Comparison of different de novo modelling approaches for the FRET prediction of structural ensembles of ribonucleic acids.
Mirko Weber, Felix Erichson, Richard Börner
The integrative modelling of biomolecules relies on both a structural ensemble of a biomolecule and reliable experimental data reporting on its binding and folding trajectories. Therein, structural ensembles can be generated by de novo modelling tools or by all-atom molecular dynamics (MD) simulations.

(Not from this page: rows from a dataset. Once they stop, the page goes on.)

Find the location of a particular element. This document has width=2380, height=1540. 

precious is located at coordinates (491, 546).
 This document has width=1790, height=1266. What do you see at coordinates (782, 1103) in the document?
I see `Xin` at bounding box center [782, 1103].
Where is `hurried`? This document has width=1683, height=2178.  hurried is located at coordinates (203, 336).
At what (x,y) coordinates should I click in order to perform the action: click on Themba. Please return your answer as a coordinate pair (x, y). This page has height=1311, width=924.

However, MD simulations are computationally expensive and limited regarding sampling capabilities of the conformational biomolecular ensemble [1]. We therefore use three different tools, RNAcomposer [2], Rosetta's FARFAR2 [3] and Alphafold3 [4], for the de novo RNA 3D structure prediction of a ribosomal RNA tertiary contact comprising a kissing loop and a GAAA tetraloop motif, generating a highly diverse structural ensemble. Subsequently we compute the accessible contact volume (ACV) of the FRET pair sCy3 and sCy5 using FRETraj [5] to predict the FRET distribution of each structural ensemble. We use the experimental FRET distribution to weight and analyse the predicted FRET distributions based on the structural ensemble of all tools. Our results indicate that RNAcomposer and Alphafold3 capture only a limited subset of possible structures and cannot replicate the full range of the experimental low FRET unbound state. In contrast, FARFAR2 generates a highly diverse structural ensemble that encompasses a wide range of possible structural conformations and almost perfectly replicates the experimental smFRET distribution.